Whatever limit you choose, there will be arguments for which the
function blows up because the limit was too big, and arguments for which
it falsely reports an error because the limit was too small.

There is only one argument. A pointer. It may point to a valid string,
or it may point to whatever garbage is in some region of memory.

Certainly.

I haven't looked at the C library code to see if that's true or not.
But I hate to think it is.

Consider this program:

#include <string.h>
#include <stdio.h>

int main(void) {
char not_a_string[5] = "hello";
size_t len = strlen(not_a_string);
printf("len = %zu\n", len);
return 0;
}

How can the implementation of strlen() detect that there's a problem
and avoid undefined behavior?

On a computer there's no such thing as an object of infinite size. Your
address bits define a limit. Once you reach the limit, stop looking for
end of string. It's not there.

Would imposing a limit avoid the problem?

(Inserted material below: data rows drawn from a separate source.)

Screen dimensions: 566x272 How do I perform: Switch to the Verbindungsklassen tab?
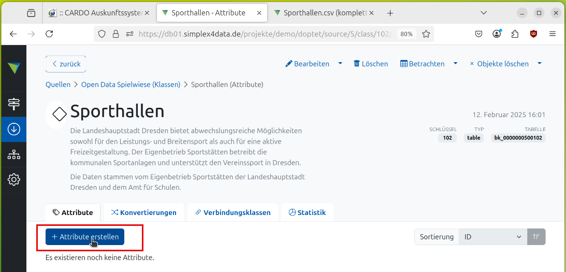233,212
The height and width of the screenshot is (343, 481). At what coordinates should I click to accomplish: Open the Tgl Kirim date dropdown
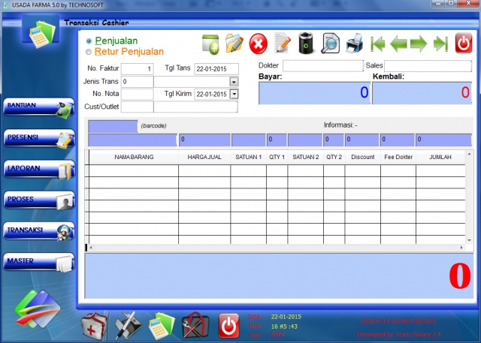pyautogui.click(x=234, y=94)
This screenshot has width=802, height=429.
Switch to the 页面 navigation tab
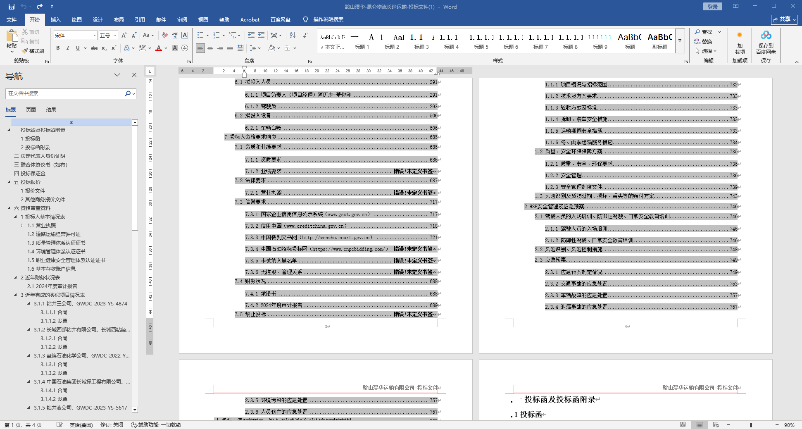pyautogui.click(x=31, y=110)
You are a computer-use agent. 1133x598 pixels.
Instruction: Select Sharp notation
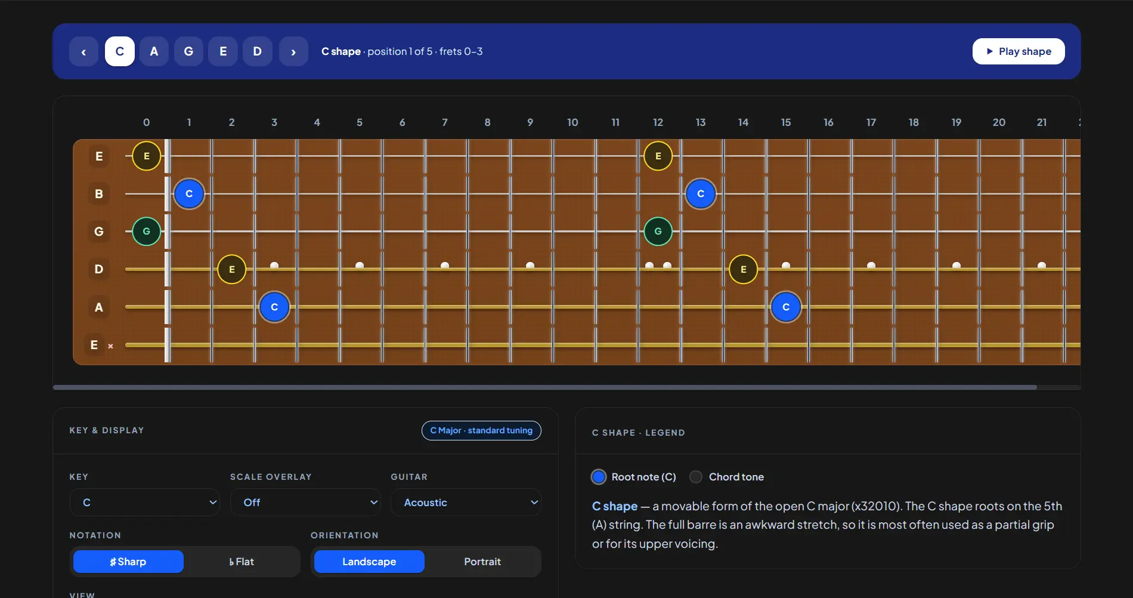(128, 562)
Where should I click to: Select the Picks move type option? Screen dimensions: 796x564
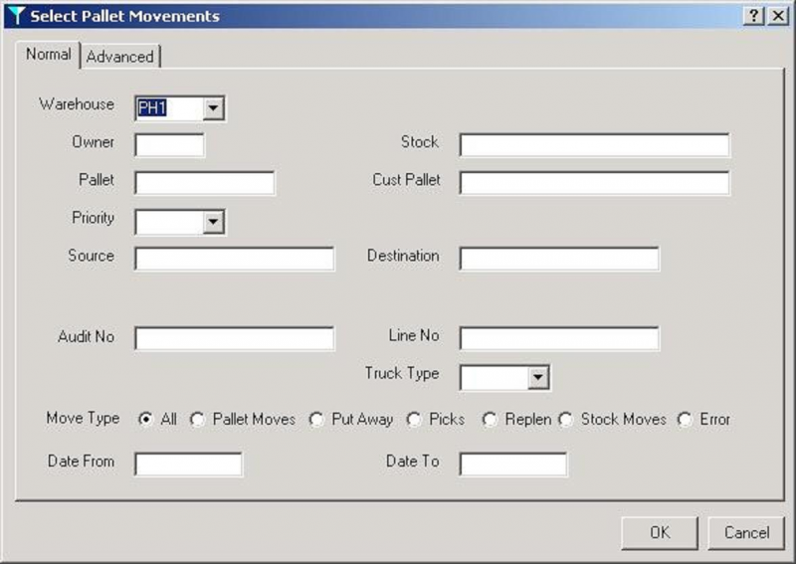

I want to prevent infinite loops and report errors. I'm not sure what
you want.

The same considerations apply to your trim() function.

No answer?

Maybe later.
 
J

John Kelly

That seems to me to be a good bet rather than something that is guaranteed.

Seebs I see pieces of your posts that others quote.

You might have some good ideas, but you seem inflamed by my posts and
you're too confusing for me to read.

Life is short. Try and enjoy it.
 
S

Seebs

But I'm going to fix it, so that it gives up after reaching some
predetermined limit.

That's not fixing it, that's just replacing one failure mode with another.

Some years ago, I was using a GUI system which allowed you to specify
scrolling list items by passing an array of items into a function. They
"helpfully" ignored any call with more than 250 items, because OBVIOUSLY
you didn't mean to do that. This behavior cost me a number of hours of
debugging, and cost them a call through to their engineers.
But for the sake of good design, I'm looking for a limit that may vary
from one platform to another. Hints are welcome.

Only "hints" that agree with your preconceived notion seem to be welcome.
No. It should be callable by anybody with any arbitrary pointer,
without going into an infinite loop or producing wrong results. If it
can't handle the data, it should set errno and return -1.

This is not possible. It is not even CLOSE to possible.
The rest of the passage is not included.